[Dataset entries]

════

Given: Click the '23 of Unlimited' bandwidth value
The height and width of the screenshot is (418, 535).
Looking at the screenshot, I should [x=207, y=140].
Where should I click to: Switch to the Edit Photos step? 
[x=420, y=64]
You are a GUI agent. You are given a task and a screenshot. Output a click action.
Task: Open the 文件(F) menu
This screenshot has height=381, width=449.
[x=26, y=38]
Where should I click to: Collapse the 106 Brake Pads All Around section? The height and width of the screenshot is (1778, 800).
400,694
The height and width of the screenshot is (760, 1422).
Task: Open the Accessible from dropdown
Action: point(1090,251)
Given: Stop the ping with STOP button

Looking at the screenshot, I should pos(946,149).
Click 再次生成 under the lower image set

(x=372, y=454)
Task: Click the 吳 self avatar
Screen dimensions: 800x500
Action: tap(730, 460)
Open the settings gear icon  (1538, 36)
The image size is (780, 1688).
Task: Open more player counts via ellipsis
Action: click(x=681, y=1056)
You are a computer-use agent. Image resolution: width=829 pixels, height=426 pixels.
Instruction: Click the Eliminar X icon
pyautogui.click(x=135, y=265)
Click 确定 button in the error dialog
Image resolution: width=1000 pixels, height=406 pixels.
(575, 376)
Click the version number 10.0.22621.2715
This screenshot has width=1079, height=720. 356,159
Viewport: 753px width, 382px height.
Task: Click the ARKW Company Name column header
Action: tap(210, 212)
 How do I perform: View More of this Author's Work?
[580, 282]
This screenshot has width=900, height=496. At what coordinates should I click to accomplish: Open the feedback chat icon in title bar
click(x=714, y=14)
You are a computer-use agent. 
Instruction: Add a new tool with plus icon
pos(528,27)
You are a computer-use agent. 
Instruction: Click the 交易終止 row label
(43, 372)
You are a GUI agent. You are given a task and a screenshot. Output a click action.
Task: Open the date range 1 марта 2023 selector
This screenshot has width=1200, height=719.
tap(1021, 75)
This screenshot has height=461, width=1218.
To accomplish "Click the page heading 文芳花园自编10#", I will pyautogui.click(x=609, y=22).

════

WHAT TO PRODUCE :: Extract all of the data shown above without alteration.

ANSWER BOX ::
Given: Click the '23 of Unlimited' bandwidth value
The height and width of the screenshot is (418, 535).
Looking at the screenshot, I should [x=207, y=140].
Where should I click to: Switch to the Edit Photos step? 
[x=420, y=64]
You are a GUI agent. You are given a task and a screenshot. Output a click action.
Task: Open the 文件(F) menu
This screenshot has height=381, width=449.
[x=26, y=38]
Where should I click to: Collapse the 106 Brake Pads All Around section? The height and width of the screenshot is (1778, 800).
400,694
The height and width of the screenshot is (760, 1422).
Task: Open the Accessible from dropdown
Action: point(1090,251)
Given: Stop the ping with STOP button

Looking at the screenshot, I should pos(946,149).
Click 再次生成 under the lower image set

(x=372, y=454)
Task: Click the 吳 self avatar
Screen dimensions: 800x500
Action: tap(730, 460)
Open the settings gear icon  (1538, 36)
The image size is (780, 1688).
Task: Open more player counts via ellipsis
Action: click(x=681, y=1056)
You are a computer-use agent. Image resolution: width=829 pixels, height=426 pixels.
Instruction: Click the Eliminar X icon
pyautogui.click(x=135, y=265)
Click 确定 button in the error dialog
Image resolution: width=1000 pixels, height=406 pixels.
(575, 376)
Click the version number 10.0.22621.2715
This screenshot has width=1079, height=720. 356,159
Viewport: 753px width, 382px height.
Task: Click the ARKW Company Name column header
Action: tap(210, 212)
 How do I perform: View More of this Author's Work?
[580, 282]
This screenshot has width=900, height=496. At what coordinates should I click to accomplish: Open the feedback chat icon in title bar
click(x=714, y=14)
You are a computer-use agent. 
Instruction: Add a new tool with plus icon
pos(528,27)
You are a computer-use agent. 
Instruction: Click the 交易終止 row label
(43, 372)
You are a GUI agent. You are given a task and a screenshot. Output a click action.
Task: Open the date range 1 марта 2023 selector
This screenshot has width=1200, height=719.
tap(1021, 75)
This screenshot has height=461, width=1218.
To accomplish "Click the page heading 文芳花园自编10#", I will pyautogui.click(x=609, y=22).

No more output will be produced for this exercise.